The theme of the enormity of space is picked up again by Rotem’s spoken words at the beginning of the title track of The Overview, which describe the relative sizes of objects in space,

Size beyond one megametre
Ten to the power of six
Ganymede, Callisto
Wolf 359
…’

Them No. 1 (Tape Experiments 1985/1986, 2010)

This begins with an electronic recreation of the sound of a helicopter or an alien spaceship (perhaps referred to by the word ‘Them’ in the title). With its eerie, slow synths, it could be the theme tune to a horror film. It’s given a touch of the avant-garde with ‘random radio transmissions.’ 

Collecting Space (Insurgentes Deluxe Edition, 2008)

A lovely instrumental, featuring koto playing from Michiyo Yagi, who also plays on the title track of Insurgentes, and lively bass-playing from Tony Levin. The melody at about 1:00 is a pre-echo of the opening of the verse melody of Dignity on Porcupine Tree’s 2022 album Closure/Continuation. The guitar solos, probably played on a PRS (Paul Reed Smith) guitar, have a warm, honeyed sound. 

Space Oddity (B side to Happiness III single, 2016)

Like most people of his generation (he was born in 1967), Wilson grew up listening to David Bowie. He first heard Bowie’s music in 1973, when he was given a copy of Bowie’s novelty single The Laughing Gnome. Bowie died on Sunday 10 January 2016, at the age of 69, just after the release of his final album Blackstar. Wilson and the rest of the world woke up the following morning to hear the sad news.

It felt very surreal to wake up this morning into a world that no longer has David Bowie in it. I can’t imagine there is any rock or pop musician on earth that hasn’t been influenced by Bowie, either directly or indirectly, and I’m no exception.

Steven Wilson, 11th January 2016

Bowie wrote several songs on a space theme, including Life on Mars, Starman, Ashes to Ashes, Moonage Daydream and Hallo Spaceboy.
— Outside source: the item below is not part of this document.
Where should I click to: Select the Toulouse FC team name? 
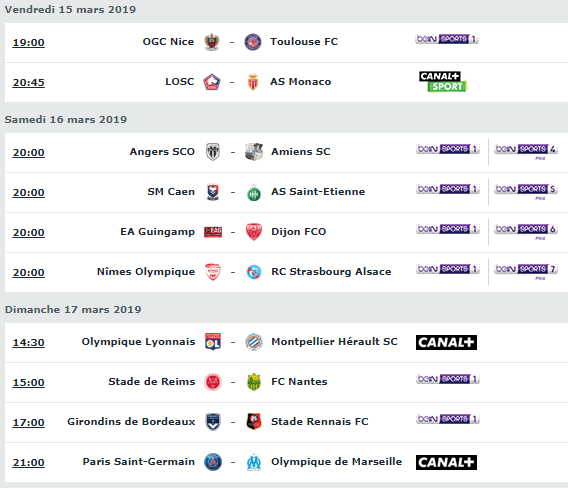304,42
As a tribute to Bowie, Steven Wilson performed Space Oddity at the Hammersmith Apollo on 27 January 2016. Wilson was joined on stage by Ninet Tayeb, who duetted with him on the vocals. It’s a simple, heartfelt version of one of the greatest space songs ever. The live recording was released as the B-side of the 7-inch single Happiness III on 14 October 2016.

How Big the Space (Single, 2018)

This song was released as a 12-inch single for Record Store Day on 21 April 2018. In 2017, Wilson told Anil Prasad of Innerviews.org it didn’t fit the To The Bone album because it’s a ‘60s psychedelic-sounding song.’ The lyrics are by Andy Partridge of the English rock band XTC, who also wrote the words for the title track of To The Bone.
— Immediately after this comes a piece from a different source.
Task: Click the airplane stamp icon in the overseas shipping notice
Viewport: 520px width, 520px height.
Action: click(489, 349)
Partridge contributed lyrics to Objects Outlive Us on The Overview, which contrast the mundane nature of life here on Earth with what is happening in space, such as,

And there, in an ordinary street
A car isn’t where it would normally be
The driver in tears, ’bout his payment arrears
Still, nobody hears whеn a sun disappears
In a galaxy afar

The lyrics of How Big the Space are a beautifully poetic description of the end of a relationship, superbly contrasting the mundane, ‘I think I’ll change the locks’, with the existential, using a cleverly-worked space metaphor,

How big the space inside an empty heart
How brave the face when orbits pull apart
How black the hole where universes fade
How vast the bed where both of us once laid 

NB not all songs mentioned are availabe on streaming services

Sources

Twitter (now X)
Ken Grady, INTERVIEW: STEVEN WILSON, PROGRESSIVE ROCK’S BIGGEST STAR TALKS ABOUT TRUTH, TOURING AND ‘TO THE BONE’ (Upside Adelaide September 2018)  
Anil Prasad, Perceptions of Reality (Innerviews.org 2017) 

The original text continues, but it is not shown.